LONDON: Major supermarket chains want the comfort of TV campaigns to reassure them they should be putting brands on their shelves, and a leading marketer has said this stance is preventing it from fully exploiting digital channels.

"When you go to trade, they still want to see [from your media plan] that you are on ITV or Channel 4," explained Katalin Spielman, head of media for Johnson & Johnson, the personal care business.

"It's easier for them to see that you're spending enough money on a marketing campaign," she told a TubeMogul event reported by The Drum.

To an extent it was always thus as the major chains have looked to brands promoting their products to supplement their own marketing efforts and drive consumers into stores.

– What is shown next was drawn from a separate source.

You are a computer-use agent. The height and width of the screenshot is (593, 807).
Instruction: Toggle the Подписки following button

But it has become a particular issue recently in a fiercely competitive UK grocery market, where the major chains are rethinking their strategies as they look for ways to combat the rise of discount chains.

Only this week, Kantar Worldpanel reported that the combined share of discount retailers Aldi and Lidl had reached 10% of the British grocery market for the first time, double that of only three years ago.

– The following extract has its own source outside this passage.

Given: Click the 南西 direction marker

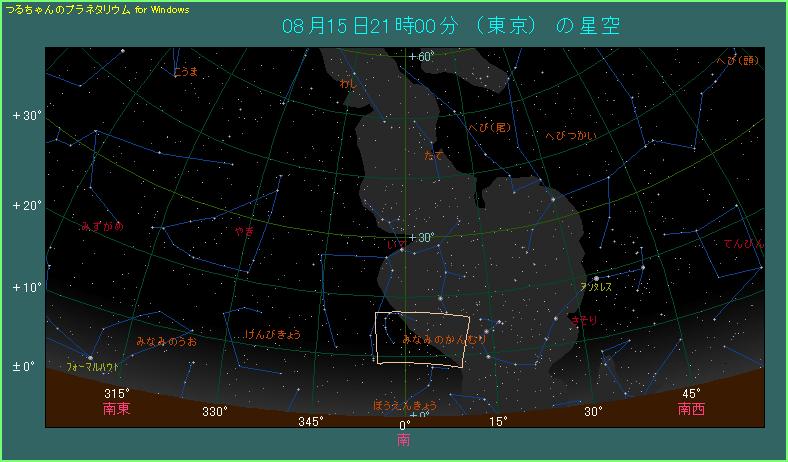Looking at the screenshot, I should 690,408.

One response of the majors has been to reduce the number of items they stock. At the start of this year Tesco's new CEO said he planned to pull up to a third of products off its shelves, while Asda has indicated it will cut 10%. "You need to fight for shop space," said Spielman.

And that means convincing supermarket buying teams that TV need not necessarily play such a prominent role in the media plan in a world where cross-device campaigns are becoming the norm.

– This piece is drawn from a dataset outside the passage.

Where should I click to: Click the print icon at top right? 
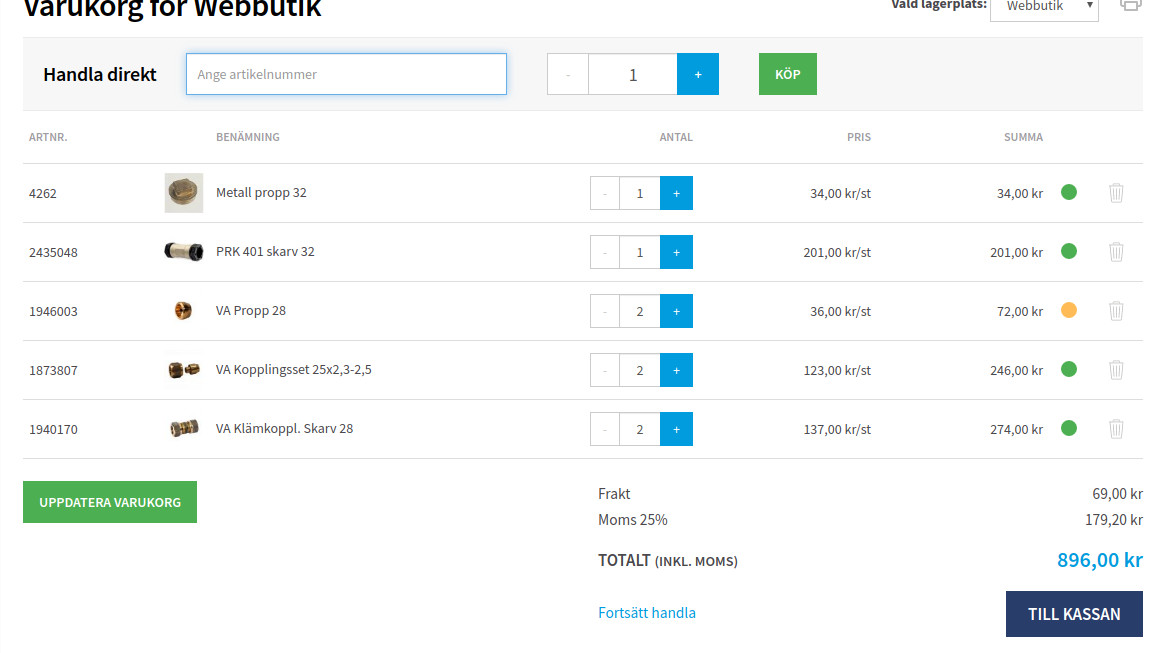coord(1131,5)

"There's an education that needs to happen from brand side to trade," Spielman admitted and she suggested that better content would help.

"The more interesting content we can create that lives cross-device the easier it is to solve," she added. "[Trade] understand that we have these great insights into Johnson Baby, but they need to fall in love with the campaign – that's easier than trying to explain that it will be seen by this amount of people with this frequency."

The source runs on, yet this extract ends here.